» **What is being asked**: Please copy the lines below exactly as they appear, leaving out the pictures.
- - - - - - -
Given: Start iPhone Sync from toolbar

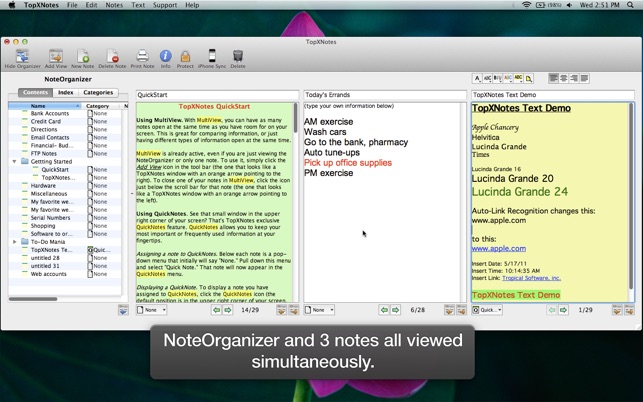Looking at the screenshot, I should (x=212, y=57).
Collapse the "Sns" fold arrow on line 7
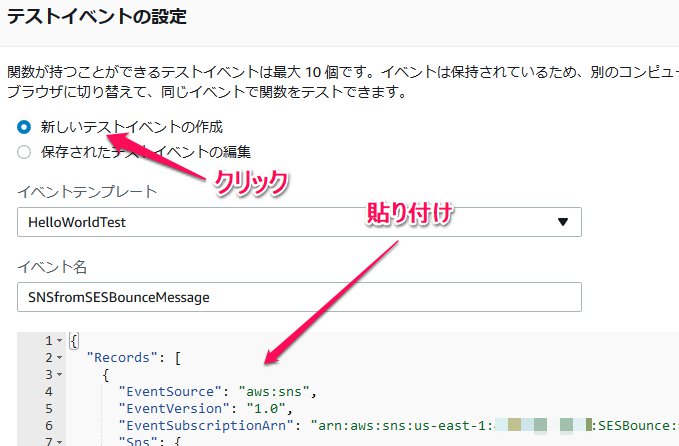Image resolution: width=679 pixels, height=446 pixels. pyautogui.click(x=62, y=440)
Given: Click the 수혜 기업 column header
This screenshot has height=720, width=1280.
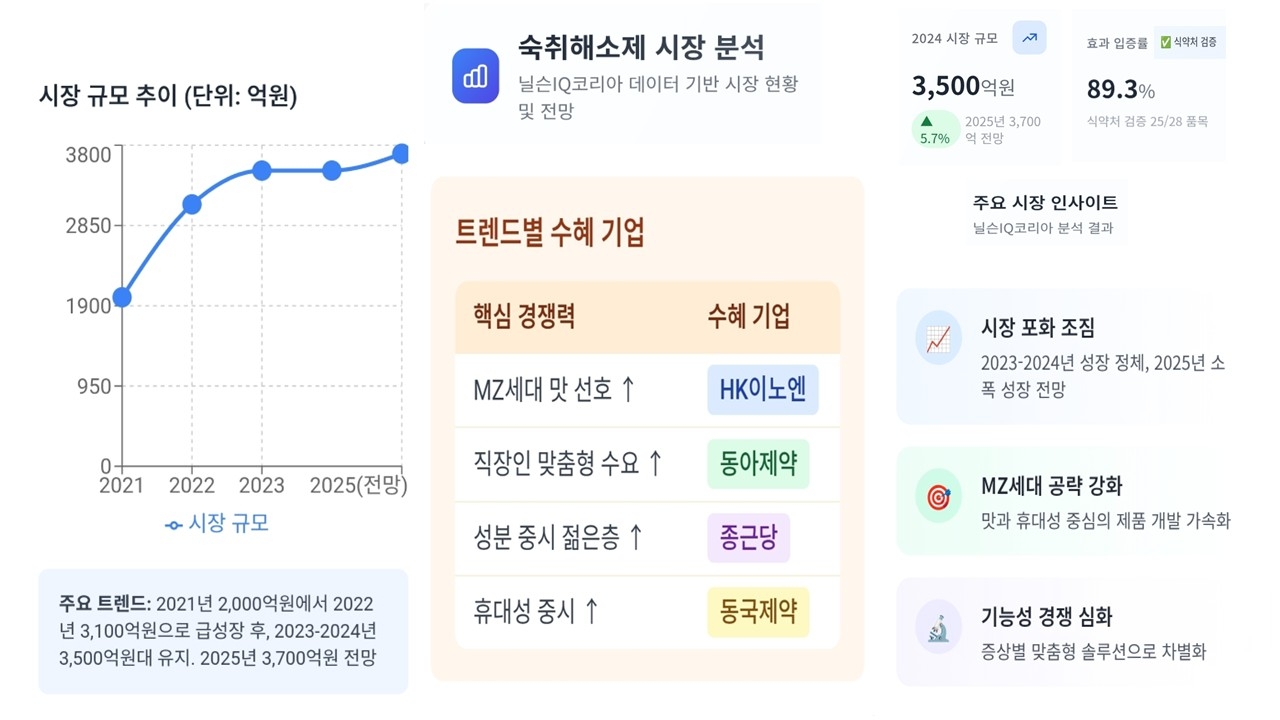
- - - - - - -
» **Answer for the task**:
Given: Start iPhone Sync from toolbar

Looking at the screenshot, I should (x=212, y=57).
Collapse the "Sns" fold arrow on line 7
Image resolution: width=679 pixels, height=446 pixels. pyautogui.click(x=62, y=440)
Given: Click the 수혜 기업 column header
This screenshot has height=720, width=1280.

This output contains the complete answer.